# Evaluating various pre-trained models on SimLex-999

In this file correlations between various pretrained models similarity and SimLex-999 similarity are calculated, also correlations between the models' similarity score and similarity attained from Estonian raters are calculated. 
<br> 
Lastly the SimLex-999 dataset is also filtered by POS group and the correlations with these filtered datasets are calculated. 

## Imports


In [35]:
from __future__ import print_function
import gensim
print(gensim.__version__) 
import pandas as pd
from scipy.stats import pearsonr, spearmanr, kendalltau, linregress
import matplotlib.pyplot as plt
import numpy as np
from gensim.models import Word2Vec
from gensim.test.utils import common_texts, get_tmpfile
from gensim.models import KeyedVectors
from gensim.models.wrappers import FastText
import os


3.7.0


## Facebook research fastText vectors 

Facebook research fastText vectors for English and Estonian were downloaded from https://github.com/facebookresearch/fastText/blob/master/docs/crawl-vectors.md
These pre-trained vectors were trained using CBOW with position-weights, in dimension 300, character n-grams of length 5, window size 5 and 10 negaitves. 
Similarity between concepts are derived from the vectors. Used similarity measure is cosine similarity. This aquired similarities are compared with the SimLex-999 ones and correlation between them are found.
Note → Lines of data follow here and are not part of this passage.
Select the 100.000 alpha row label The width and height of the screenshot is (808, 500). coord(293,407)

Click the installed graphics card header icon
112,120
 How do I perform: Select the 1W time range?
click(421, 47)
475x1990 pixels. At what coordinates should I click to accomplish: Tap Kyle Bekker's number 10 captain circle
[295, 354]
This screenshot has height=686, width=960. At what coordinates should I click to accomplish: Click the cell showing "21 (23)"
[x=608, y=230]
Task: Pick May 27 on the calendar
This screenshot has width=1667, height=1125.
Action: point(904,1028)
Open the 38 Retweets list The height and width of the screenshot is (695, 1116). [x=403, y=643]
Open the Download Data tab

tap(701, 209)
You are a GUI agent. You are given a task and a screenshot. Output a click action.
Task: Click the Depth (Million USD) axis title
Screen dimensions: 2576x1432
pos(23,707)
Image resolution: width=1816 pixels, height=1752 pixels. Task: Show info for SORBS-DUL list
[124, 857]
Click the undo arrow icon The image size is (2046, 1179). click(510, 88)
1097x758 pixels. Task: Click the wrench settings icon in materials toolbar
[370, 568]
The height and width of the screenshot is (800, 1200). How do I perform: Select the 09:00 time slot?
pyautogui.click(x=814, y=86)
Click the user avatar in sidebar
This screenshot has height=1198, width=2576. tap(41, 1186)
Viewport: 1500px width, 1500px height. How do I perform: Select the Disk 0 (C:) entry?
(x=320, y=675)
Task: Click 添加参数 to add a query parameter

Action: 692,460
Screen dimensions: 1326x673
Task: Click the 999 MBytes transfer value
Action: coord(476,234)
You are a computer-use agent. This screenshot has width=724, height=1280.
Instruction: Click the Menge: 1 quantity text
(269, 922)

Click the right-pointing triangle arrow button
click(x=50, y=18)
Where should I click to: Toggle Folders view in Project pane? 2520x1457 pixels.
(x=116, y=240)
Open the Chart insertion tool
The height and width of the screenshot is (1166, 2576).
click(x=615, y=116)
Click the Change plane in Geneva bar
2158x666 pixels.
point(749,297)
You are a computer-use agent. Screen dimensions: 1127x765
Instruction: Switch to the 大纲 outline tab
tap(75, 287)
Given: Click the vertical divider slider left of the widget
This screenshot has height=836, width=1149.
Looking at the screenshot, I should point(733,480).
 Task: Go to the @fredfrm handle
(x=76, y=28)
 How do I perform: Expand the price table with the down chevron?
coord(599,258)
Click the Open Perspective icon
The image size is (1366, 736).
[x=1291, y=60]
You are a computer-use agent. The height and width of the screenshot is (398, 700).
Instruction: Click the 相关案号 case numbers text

Also similarity between different POS groups are found and also the results are compared with the SimLex-999. 

In [2]:
# loading pretrained vectors
wiki_model_est = KeyedVectors.load_word2vec_format('wiki.et.vec')
wiki_model_eng = KeyedVectors.load_word2vec_format('wiki.en.vec')

In [53]:
# loading the translated Simlex-999 to dataframe
file_name = "SimLex-999-eng-est.xlsx"
data = pd.read_excel(file_name)
data.head()

Unnamed: 0,word 1,word 2,sõna 1,sõna 2,POS,SimLex999,conc(w1),conc(w2),concQ,Assoc(USF),SimAssoc333,SD(SimLex),Average
0,old,new,vana,uus,A,1.58,2.72,2.81,2,7.25,1,0.41,0.0
1,smart,intelligent,tark,intelligentne,A,9.2,1.75,2.46,1,7.11,1,0.67,9.0
2,hard,difficult,kõva,raske,A,8.77,3.76,2.21,2,5.94,1,1.19,1.5
3,happy,cheerful,õnnelik,rõõmsameelne,A,9.55,2.56,2.34,1,5.85,1,2.18,9.25
4,hard,easy,kõva,lihtne,A,0.95,3.76,2.07,2,5.82,1,0.93,0.0


## All the methods used

In [45]:
def getSimilarityFromModel(model, data):
    # finds the similarity between concepts from the model, drops all the concept pairs, that are not represented in the model
    # returns 2 dataframes- one for the similarities and the other for missing pairs. 
    df = pd.DataFrame(columns=["word1", "word2","Sõna1", "Sõna2", "SimLex999", "SimFromModel", "POS", "simest"])
    missing = pd.DataFrame(columns=["word1", "word2", "Sõna 1", "Sõna 2"])
    for index, row in data.iterrows():
        word1 = row["sõna 1"].lower().strip()
        word2 = row["sõna 2"].lower().strip()
        eword1 = row["word 1"]
        eword2 = row["word 2"]
        simlex = row["SimLex999"]
        pos = row["POS"]
        try: 
            sim = model.similarity(word1, word2)
            df = df.append({"word1":eword1, "word2": eword2,"Sõna1":word1, "Sõna2":word2, "SimLex999":simlex,"simest":row["Average"], "SimFromModel":sim, "POS":pos}, ignore_index=True)
        except: 
            missing = missing.append({"word1":eword1, "word2": eword2, "Sõna 1":word1, "Sõna 2":word2}, ignore_index=True)
    return df, missing


def correlations(df):
    # Finds correlations between SimLex-999 and model
    # returns the correlations
    pearson = pearsonr(df.SimLex999, df.SimFromModel)
    spearman = spearmanr(df.SimLex999, df.SimFromModel)
    kendall = kendalltau(df.SimLex999, df.SimFromModel)
    
    pearsonEst = pearsonr(df.simest, df.SimFromModel)
    spearmanEst = spearmanr(df.simest, df.SimFromModel)
    kendallEst = kendalltau(df.simest, df.SimFromModel)
    return {"pearson":pearson, "spearman":spearman, "kendall": kendall, "pearsonEst":pearsonEst, "spearmanEst":spearmanEst, "kendallEst": kendallEst}


def transform(row):
    # scaales the similarity from the model into the 0-10 scale 
    return 10*(row["SimFromModel"] - minV)/(maxV-minV)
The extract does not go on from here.